Widespread speculation about the impact of the Sept. 11 terrorist attacks on Americans' faith raises questions about the impact of earlier crises in U.S. history. Survey trend data on the effect of these traumatic events is sketchy, but certain patterns emerge. Public perceptions of religion's importance in society tend to spike following crises, but those perceptions are often short-lived, and don't frequently translate into behavioral changes.
One year after the Pearl Harbor attack on Dec. 7, 1941, concerns about the war led increasing numbers of Americans -- particularly young adults -- to say that they were reading the Bible more intently and with a greater sense of purpose. In the immediate post-war period, many Americans felt the need to grow spiritually. Huge numbers of people that Gallup surveyed in the late 1940s expressed enthusiasm for retreats and quiet places for meditation and spiritual growth.
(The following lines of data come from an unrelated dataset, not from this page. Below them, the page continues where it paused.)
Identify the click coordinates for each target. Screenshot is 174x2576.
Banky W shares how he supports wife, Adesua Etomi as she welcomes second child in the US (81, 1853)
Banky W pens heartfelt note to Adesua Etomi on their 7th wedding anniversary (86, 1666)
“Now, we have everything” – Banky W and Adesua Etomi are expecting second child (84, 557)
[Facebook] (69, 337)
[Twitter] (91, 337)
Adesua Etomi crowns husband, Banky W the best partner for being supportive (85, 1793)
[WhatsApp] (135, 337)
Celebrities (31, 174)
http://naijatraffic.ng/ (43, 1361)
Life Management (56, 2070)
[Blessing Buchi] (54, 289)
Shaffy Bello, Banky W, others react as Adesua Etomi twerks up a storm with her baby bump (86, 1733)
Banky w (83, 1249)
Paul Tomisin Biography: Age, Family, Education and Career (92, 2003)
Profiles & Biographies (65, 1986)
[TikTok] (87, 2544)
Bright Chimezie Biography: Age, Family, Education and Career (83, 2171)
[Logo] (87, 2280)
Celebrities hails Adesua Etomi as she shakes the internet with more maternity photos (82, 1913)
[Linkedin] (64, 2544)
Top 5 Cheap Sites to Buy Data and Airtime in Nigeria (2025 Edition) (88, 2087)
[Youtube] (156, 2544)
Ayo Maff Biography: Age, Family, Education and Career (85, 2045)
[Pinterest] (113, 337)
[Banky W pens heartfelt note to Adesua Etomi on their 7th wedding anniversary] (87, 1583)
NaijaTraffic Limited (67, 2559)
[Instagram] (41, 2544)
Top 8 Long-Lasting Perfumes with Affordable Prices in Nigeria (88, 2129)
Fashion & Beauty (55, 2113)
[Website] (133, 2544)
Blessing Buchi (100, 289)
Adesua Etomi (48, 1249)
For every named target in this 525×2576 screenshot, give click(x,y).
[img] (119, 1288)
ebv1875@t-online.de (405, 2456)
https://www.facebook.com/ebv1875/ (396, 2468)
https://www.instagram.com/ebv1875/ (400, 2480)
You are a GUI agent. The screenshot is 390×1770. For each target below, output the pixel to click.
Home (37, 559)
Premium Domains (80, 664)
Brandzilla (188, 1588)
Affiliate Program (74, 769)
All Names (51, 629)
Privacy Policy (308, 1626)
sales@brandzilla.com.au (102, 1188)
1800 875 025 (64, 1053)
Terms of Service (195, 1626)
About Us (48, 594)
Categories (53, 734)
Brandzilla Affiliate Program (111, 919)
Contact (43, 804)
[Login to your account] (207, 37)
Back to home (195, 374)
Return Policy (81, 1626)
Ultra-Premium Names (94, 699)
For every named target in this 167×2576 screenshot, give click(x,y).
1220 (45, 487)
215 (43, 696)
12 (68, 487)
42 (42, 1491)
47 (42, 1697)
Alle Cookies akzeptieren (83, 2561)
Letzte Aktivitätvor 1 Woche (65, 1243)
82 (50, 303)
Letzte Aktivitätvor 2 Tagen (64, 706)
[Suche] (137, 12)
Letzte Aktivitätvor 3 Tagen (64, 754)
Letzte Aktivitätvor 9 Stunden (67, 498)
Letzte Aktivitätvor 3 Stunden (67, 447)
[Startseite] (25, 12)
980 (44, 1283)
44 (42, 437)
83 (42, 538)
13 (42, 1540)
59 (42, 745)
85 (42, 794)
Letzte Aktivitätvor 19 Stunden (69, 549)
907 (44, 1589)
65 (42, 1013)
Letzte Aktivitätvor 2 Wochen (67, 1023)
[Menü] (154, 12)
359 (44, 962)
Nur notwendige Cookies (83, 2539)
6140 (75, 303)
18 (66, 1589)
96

The growing religiosity, or piety, of the 1940s spilled over into the 1950s. This decade was one of religious revival, with rapid growth in church membership, especially in the booming new suburbs. At the end of the 1950s, nearly three-quarters of the population were members of churches or other faith communities, and no fewer than eight in 10 expressed the belief that religion can answer "all or most of today's problems."
The 1960s was a decade of change and upheaval. The Vietnam War had a devastating effect on the public's confidence in government, as well as in other social institutions, including the church. Though Americans' basic beliefs remained intact, confidence in organized religion plunged. Gallup's Index of Leading Religious Indicators dropped 57 points -- from 741 to 684 -- between 1961 and 1974. While Vietnam was a key factor in the decline in many of the standard Gallup indicators of religiosity, defection among young Catholics was another. This segment of the populace felt they could not oppose Pope Paul VI's 1962 encyclical on birth control and remain in the church.
The next major commitment of U.S. troops came during the Persian Gulf War. On Jan. 16, 1991, a U.S.-led international force launched air and missile attacks on Iraq and Iraq-occupied Kuwait. At that time, six in 10 Americans told Gallup interviewers that they were praying more than they usually do, and eight in 10 said that prayers in such situations can be "very" or "fairly" effective.
Fast forward to Sept. 11, 2001. In the attacks' immediate, anguished aftermath, three-fourths of Americans said they prayed more frequently and fervently than usual and six in 10 attended memorial services.
A Gallup survey conducted 10 days later (Sept. 21-22) recorded an increase in religiosity. The percentage of people normally attending church in a typical week increased by six percentage points, and those who said religion is "very important" in their lives increased by seven points. By December, however, self-reported church attendance returned to its normal level (see trend above), as did the percentage saying religion is "very important" to them. As of this writing, there appears to be little evidence of a religious revival or awakening, although the public's perception is that religion has greatly increased its influence on U. S. society (see "What Were Sept. 11's Effects on Religion in America?" under Related Items below).
It remains to be seen whether the attacks and America's ongoing war on terrorism will affect Americans' spirituality and religious faith over the long run. But the survey evidence that is available for the last seven decades suggests that wartime years more often tend to support religious faith on a limited basis, rather than undercut it.